The stylish dictator

Television - Andrew Billen is unmoved by a drama that portrays Hitler as all too vulnerably human

If there were an Emmy category for best moustache in a TV drama, Hitler: the rise of evil (Channel 4, Saturdays 4 and 11 October, 9pm) would sweep the nominations. Hitler's father, in this account, had the longest moustache in all of Braunau am Inn, and, by some sort of historical irony, sired the man with the most famous short moustache ever. Adolf, or "Addy", or "Uncle Dolf", as he was alternatively called by his family, did not settle on the micro look in an act of Oedipal rejection, however. Early sequences in this two-part American mini-series showed him experimenting with his facial hair: wide, long, thin, bushy. When a National Socialist spin-doctor mentioned it to him, Hitler was not slow to grasp that less could mean more.

This graphic designer's insight came from a frustrated painter who had promised his mother he would one day be a great artist but failed to get into art school, the examiner telling him, in one of the few jokes the writing combo of G Ross Parker and John Pielmeier risked, that he had no style. Now style Hitler had. Although Hitler at the easel struggled to produce the simplest nature sketch, when it came to forging corporate identities, he was a veritable Wally Olins. In 1920s Vienna, however, graphic design was in its infancy. There is nothing more dangerous, this drama suggested, than a frustrated bohemian.

If my tone sounds flippant, blame it on my having watched three hours straight of earnest American television. Much as I love US television drama, I sometimes wonder whether, if you strip out the jokes and the corn, it would be any good. The only joke in the entire Hitler proceedings comes in part two, when someone looks at the latest poster of the great man ("Die Stimme fur Adolf Hitler ist die Stimme fur den Wechsel" - a vote for Adolf Hitler is a vote for change) and quips that it is lucky the family changed its name from Schicklgruber. Robert Carlyle as Hitler does a valiant job of pretending to look amused. For about half a second.
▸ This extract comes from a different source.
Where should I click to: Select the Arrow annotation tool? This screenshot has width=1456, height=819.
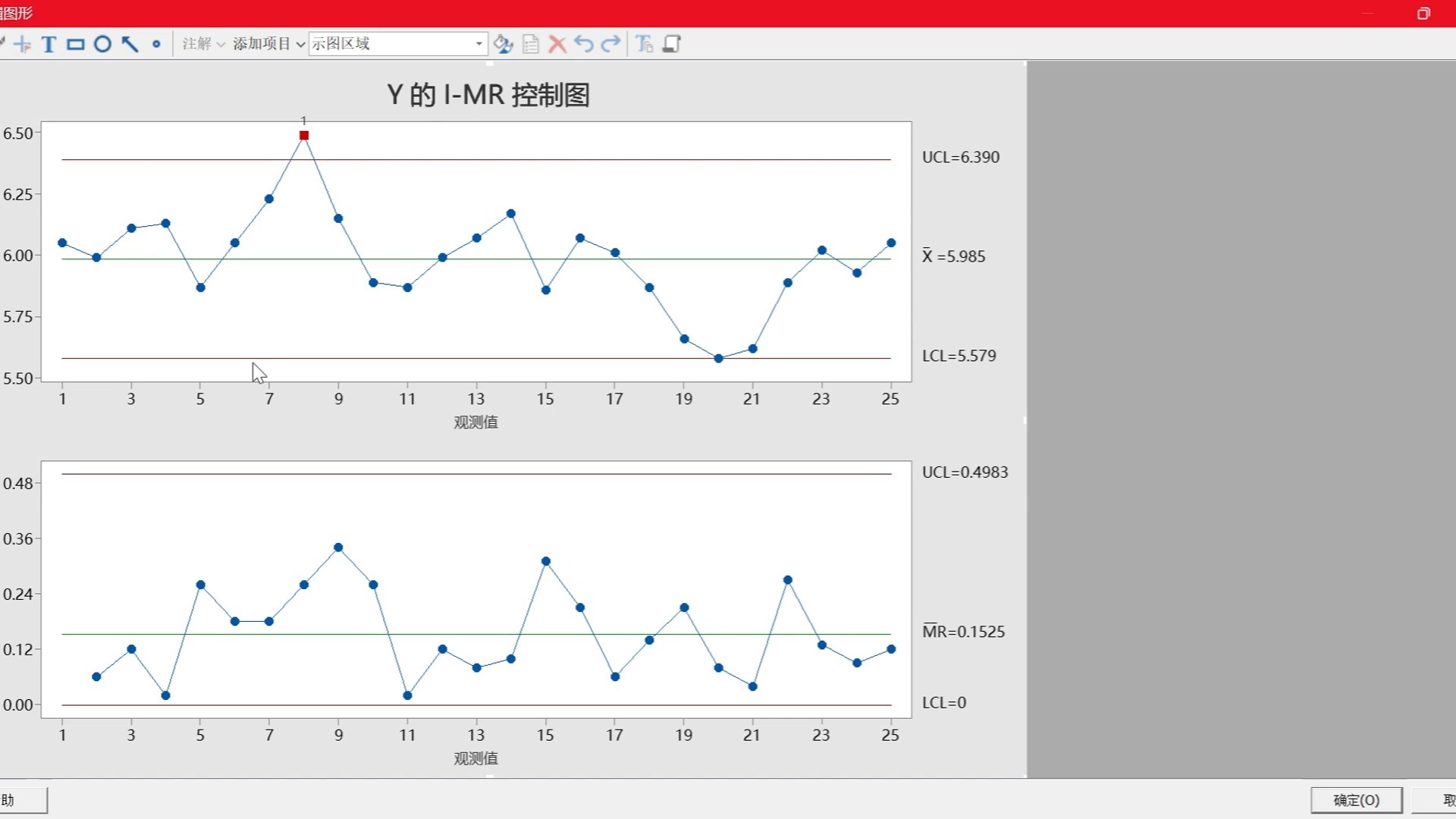point(129,44)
Carlyle is, as he must be, the best thing in it. Hitler's transformation, perfected by much practising with the arm gestures, from weaselly, resentful youth to charismatic bully is extremely well negotiated by this actor, who manages to present Hitler's insecurities without allowing us to feel sorry for them. An opponent, the journalist Fritz Gerlich (played by Matthew Modine), tells his wife that Hitler is "not human. He's studied people in order to understand humans, but all he has discovered is our fear and hatred." That is a defensible position, but the script offers an alternative: that Hitler was one of the most vulnerably human people who ever lived, and the most damaged.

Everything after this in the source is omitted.